Alexander Makogonov est un personnage étonnant. Fréquemment invité à s’exprimer sur les ondes, le porte-parole de l’ambassade de Russie en France tord ou dissimule les faits de la guerre en Ukraine avec une constance remarquable. N’hésitant pas, preuves sous les yeux, à nier les massacres, son attitude met en difficulté les journalistes les plus chevronnés : quelle réalité opposer à celui qui nie le réel ?

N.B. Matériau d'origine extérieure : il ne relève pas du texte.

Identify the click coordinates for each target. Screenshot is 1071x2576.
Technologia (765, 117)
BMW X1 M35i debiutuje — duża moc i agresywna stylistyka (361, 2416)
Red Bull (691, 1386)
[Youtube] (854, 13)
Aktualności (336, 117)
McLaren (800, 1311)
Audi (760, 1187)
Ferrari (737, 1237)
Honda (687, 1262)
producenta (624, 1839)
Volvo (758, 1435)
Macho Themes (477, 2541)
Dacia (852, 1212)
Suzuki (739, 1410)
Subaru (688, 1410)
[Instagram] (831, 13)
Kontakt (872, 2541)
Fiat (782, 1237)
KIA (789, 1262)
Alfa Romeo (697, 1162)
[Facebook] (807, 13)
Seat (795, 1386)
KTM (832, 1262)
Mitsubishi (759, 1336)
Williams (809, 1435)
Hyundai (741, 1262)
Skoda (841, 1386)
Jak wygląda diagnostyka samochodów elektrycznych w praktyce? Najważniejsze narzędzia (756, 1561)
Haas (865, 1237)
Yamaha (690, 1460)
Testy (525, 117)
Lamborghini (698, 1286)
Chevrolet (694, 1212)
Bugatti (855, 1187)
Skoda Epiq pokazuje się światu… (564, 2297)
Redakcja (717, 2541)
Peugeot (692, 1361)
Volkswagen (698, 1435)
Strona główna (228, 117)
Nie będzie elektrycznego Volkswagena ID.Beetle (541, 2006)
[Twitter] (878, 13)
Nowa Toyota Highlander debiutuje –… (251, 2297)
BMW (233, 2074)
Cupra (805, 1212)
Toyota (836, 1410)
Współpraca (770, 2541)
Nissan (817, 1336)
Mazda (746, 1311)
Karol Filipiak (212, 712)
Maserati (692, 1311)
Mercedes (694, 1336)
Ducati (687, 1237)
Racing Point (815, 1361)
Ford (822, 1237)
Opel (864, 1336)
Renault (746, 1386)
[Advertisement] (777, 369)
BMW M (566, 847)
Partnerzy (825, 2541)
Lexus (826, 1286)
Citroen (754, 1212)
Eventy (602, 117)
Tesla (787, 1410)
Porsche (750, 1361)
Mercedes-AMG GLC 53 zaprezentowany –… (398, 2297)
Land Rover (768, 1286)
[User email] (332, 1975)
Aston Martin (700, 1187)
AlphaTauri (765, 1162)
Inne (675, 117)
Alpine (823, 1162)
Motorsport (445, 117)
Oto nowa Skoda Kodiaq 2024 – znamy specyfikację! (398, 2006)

Certes, la propagande est le trait classique d’un régime dont la fuite en avant criminelle impose d’aller toujours plus loin dans le mensonge. Mais le cas de Makogonov dit quelque chose d’autre. Il parle de la lutte qui se joue entre nos démocraties libérales -dont les principes de transparence et de vérité sont le ciment des liens politiques- et la Russie de Poutine. Alors que du temps de l’URSS et de la doctrine Jdanov il était possible de mentir au peuple en lui cachant les faits, l’agora numérique des réseaux sociaux peut aujourd’hui révéler le mensonge, de manière quasi instantanée. Et pourtant celui-ci se diffuse, sur fond de défiance envers les politiques, les journalistes et plus largement envers les institutions. Cette pente est dangereuse et nous en connaissons bien l’issue possible : la victoire idéologique et politique des extrêmes.

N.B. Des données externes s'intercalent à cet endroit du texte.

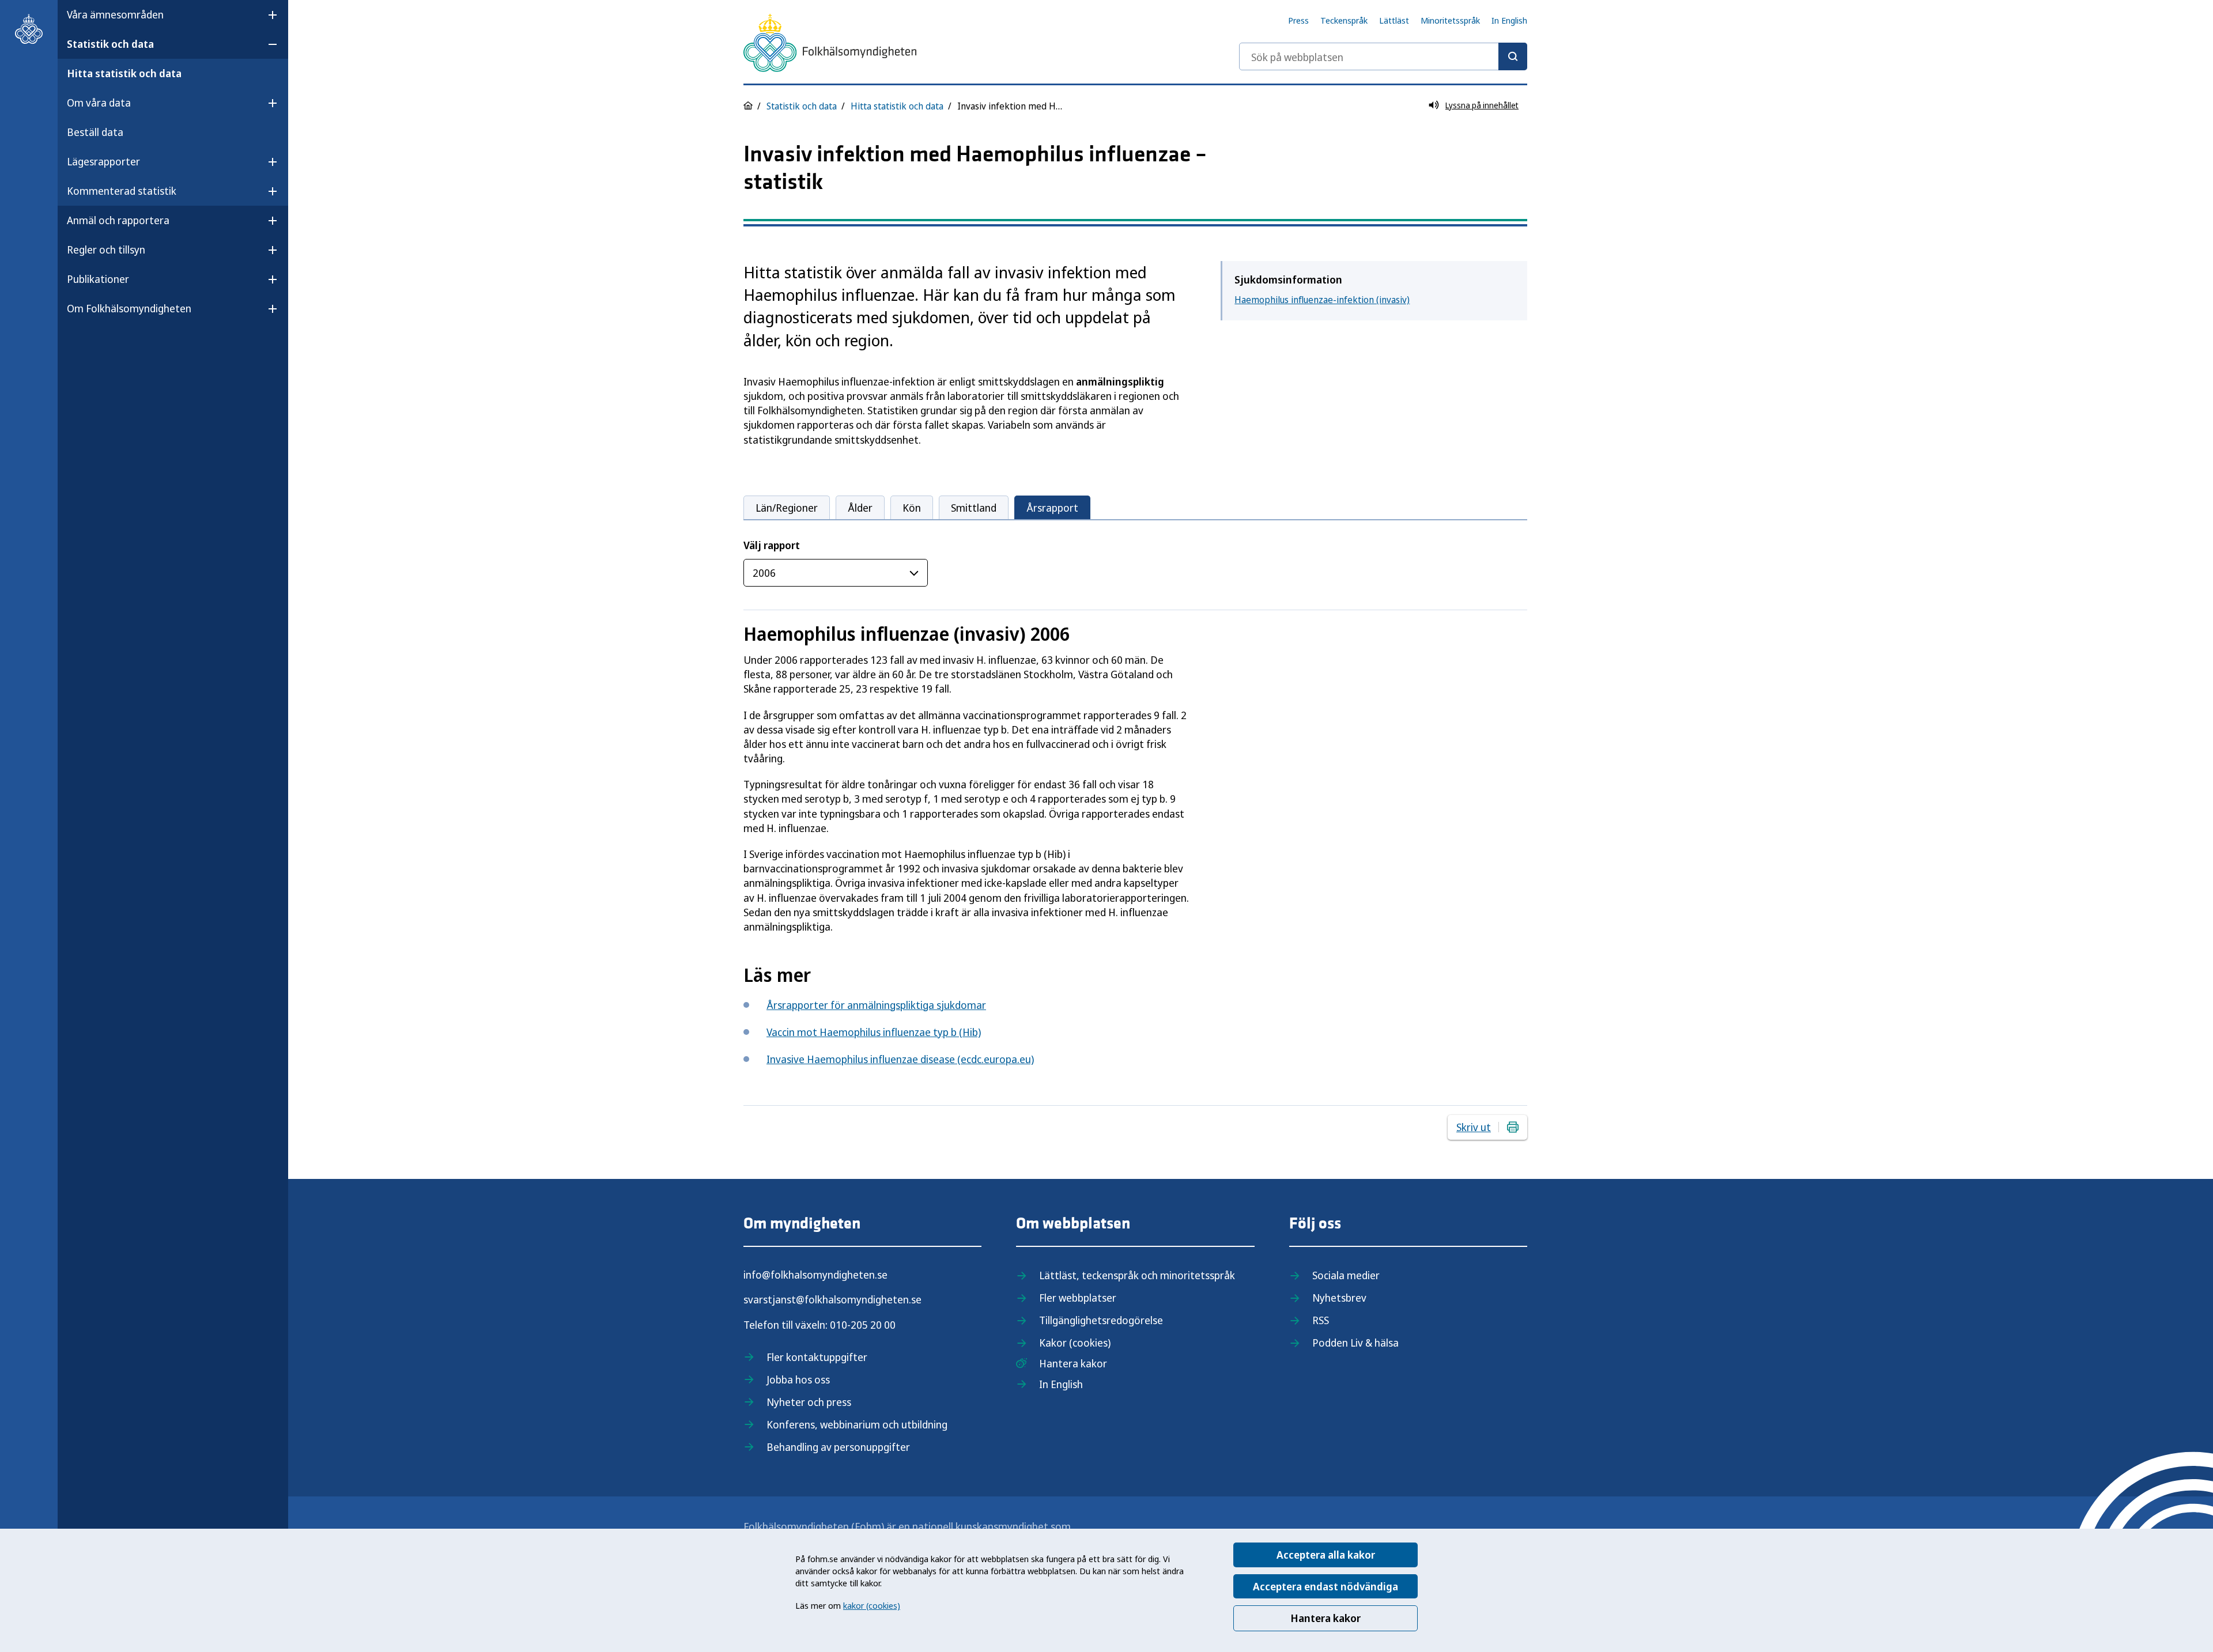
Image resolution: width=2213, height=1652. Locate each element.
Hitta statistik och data (124, 73)
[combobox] (1383, 56)
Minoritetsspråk (1450, 20)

Face aux mensonges sur lesquels prospèrent les populismes, que faire ? Réapprendre à douter, paradoxalement. C’est-à-dire tracer une frontière claire entre la recherche honnête de la vérité et le complotisme, sa version falsifiée. Le bon doute est inquiet, défend des thèses tout en restant ouvert aux arguments de l’autre. Le mauvais doute ne supporte aucune contradiction et n’est pas étayé par des faits. Le premier est le fondement de la démarche scientifique, le second celui du complotisme.
Ce combat sera long et difficile, mais j’ai la conviction qu’il peut être gagné. Promouvoir partout la curiosité scientifique. Eveiller nos enfants à la notion de causalité, en les invitant à tâtonner de façon ludique comme savent le faire nombre d’enseignants. Préférer toujours la rigueur du doute à la paresse de la confirmation.
Pour défendre la démocratie nous avons besoin de devenir les animaux politiques que réclame notre époque. Cela implique de retrouver le goût des faits et de la vérité.